ところで、現在私は過熱水蒸気の湿度について考えておりますが、過熱水蒸気の湿度というものは測定が可能なのでしょうか。
netで検索しても過熱水蒸気の湿度について記載されているのが探せなくて分からない状態です。
それとも、過熱水蒸気の湿度と言うものは測っても意味のないナンセンスなものなのでしょうか?
教えてくださればありがたいです。
サトウ
2008/11/10 10:17
>>サトウさん
コメント有り難う御座います。
過熱水蒸気の湿度についてですが、恥ずかしい話ですが実は弊社では結論は出ておりません。

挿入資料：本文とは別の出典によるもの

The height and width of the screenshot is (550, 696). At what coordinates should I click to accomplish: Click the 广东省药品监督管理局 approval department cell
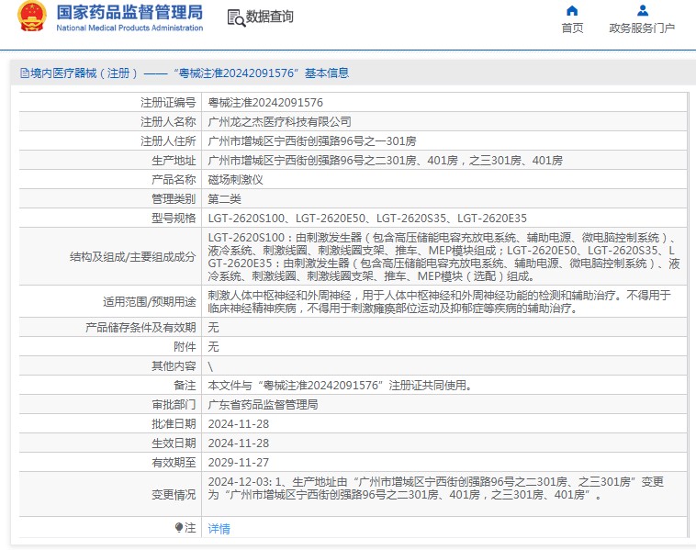(264, 404)
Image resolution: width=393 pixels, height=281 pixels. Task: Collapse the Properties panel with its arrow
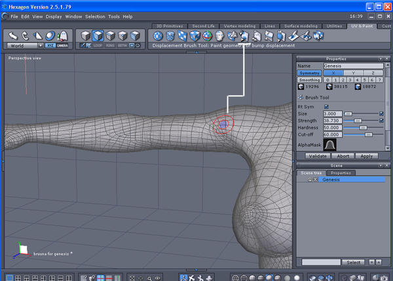tap(381, 58)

まず湿度の定義ですが、「空気中に含まれている水蒸気の割合」と言うことです。
湿度100%以上は飽和蒸気というように、ある割合以上の水蒸気は空気中に気体として存在できないと言う考え方から来ています。

その点、過熱水蒸気を扱う装置、例えば食品加熱ではコンベア機の内部空間は「空気中」というよりも空気そのものが存在しない空間になりますので、湿度の定義そのものから外れることになります。
書いた本人
2008/11/10 18:17
つまり、加熱調理するような空間は水蒸気だけで満たされている空間になりますので、湿度の考え方とは異なる空間になるのです。

「蒸気圧の考え方を取り入れたら」とのアドバイスを戴いたこともあります。
現在のところ含有率というか体積率というか、その空間中に存在する過熱水蒸気とそれ以外のガス(つまり空気)との比率を表す場合がありますね。

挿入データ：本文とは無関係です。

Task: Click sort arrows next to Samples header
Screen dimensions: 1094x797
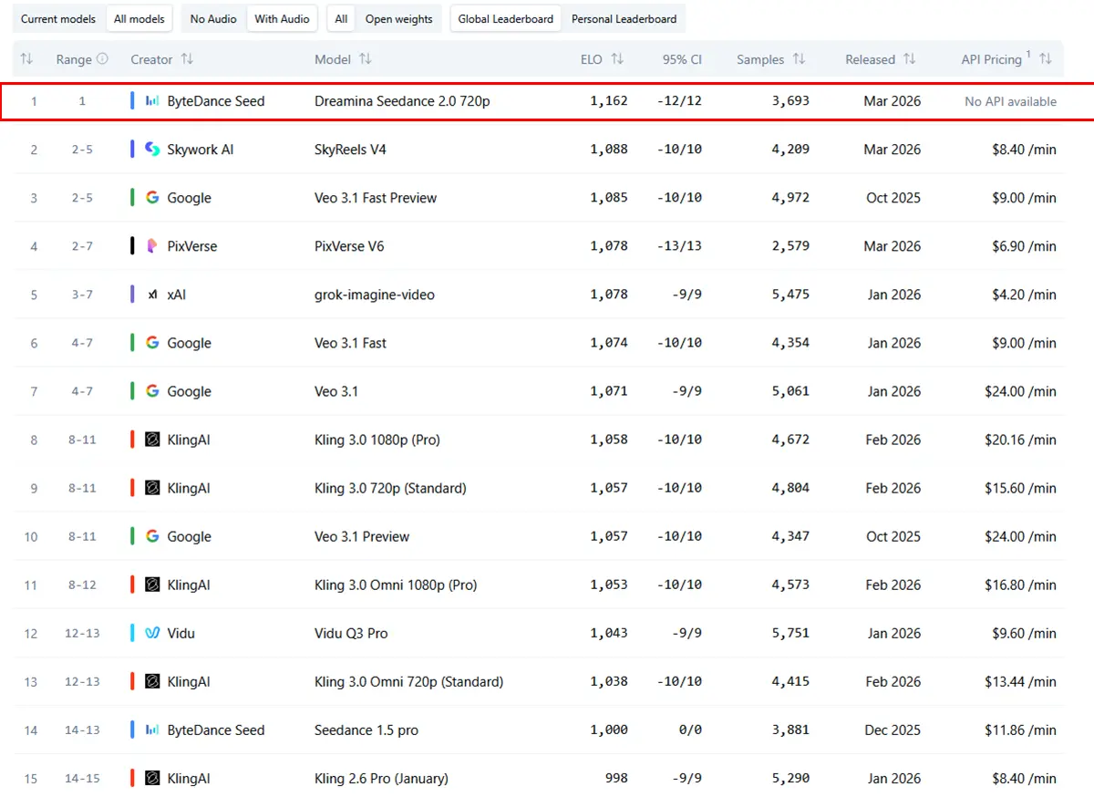Action: click(799, 59)
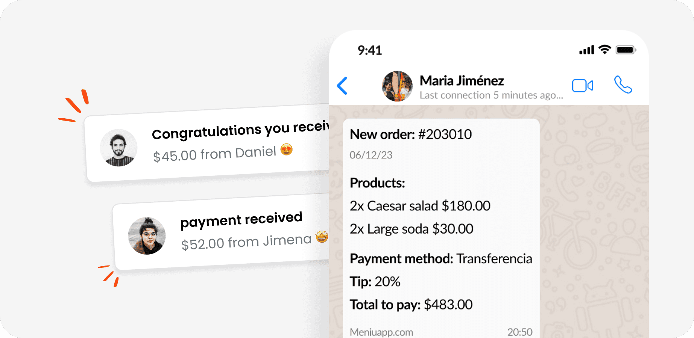Click the heart-eyes emoji next to Daniel
Screen dimensions: 694x338
coord(287,149)
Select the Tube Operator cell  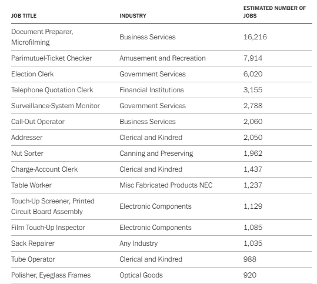(x=33, y=259)
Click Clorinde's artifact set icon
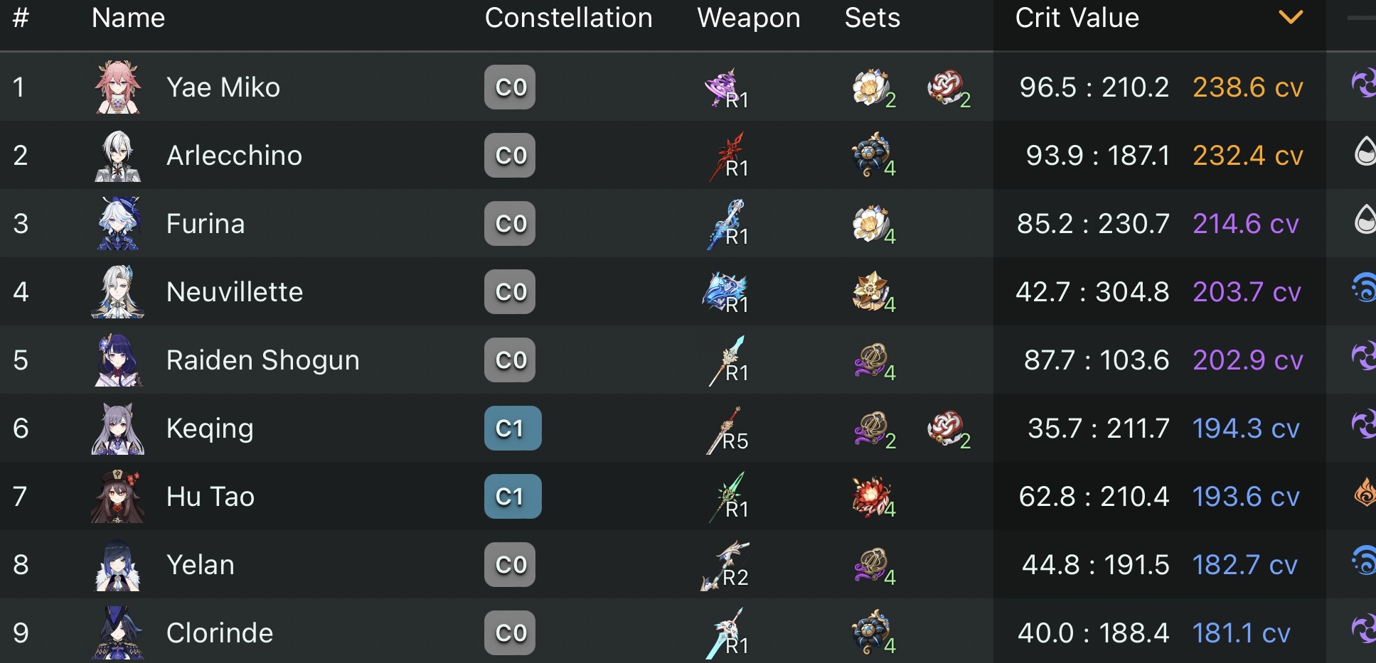 click(871, 632)
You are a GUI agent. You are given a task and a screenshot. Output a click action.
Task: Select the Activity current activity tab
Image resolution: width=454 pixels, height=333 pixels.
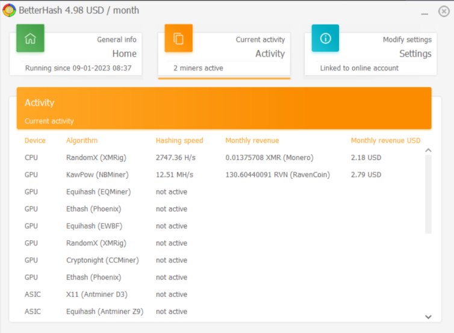tap(224, 54)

サウナの場合は空気との混合ですので、湿度という考え方は導入できるはずです。
ただそれでも、湿度100%を越えているのに「白く飽和状態にならない」と言う現象が現実存在しております。
続き
2008/11/10 18:18
丁寧なお答え、ありがとうございます。
最初の質問を書いた後に電子レンジメーカーのHPを見ていたら「空気の存在する量が少なくなる」と書いてあったので「湿度の定義から外れる」というのに納得しました。

しかしながらサウナの現象は湿度となるのか、湿度と定義したとしても測定できるのか非常に興味深いです。
これからも勉強させていただきます。
ありがとうございました。
サトウ
2008/11/11 10:08
>サトウさん
サウナの中は明らかに過飽和状態でも白濁していない空間ですので、これは研究対象になると思います。
私もまだまだ過熱水蒸気を勉強していきますので、お互いやっていきましょう。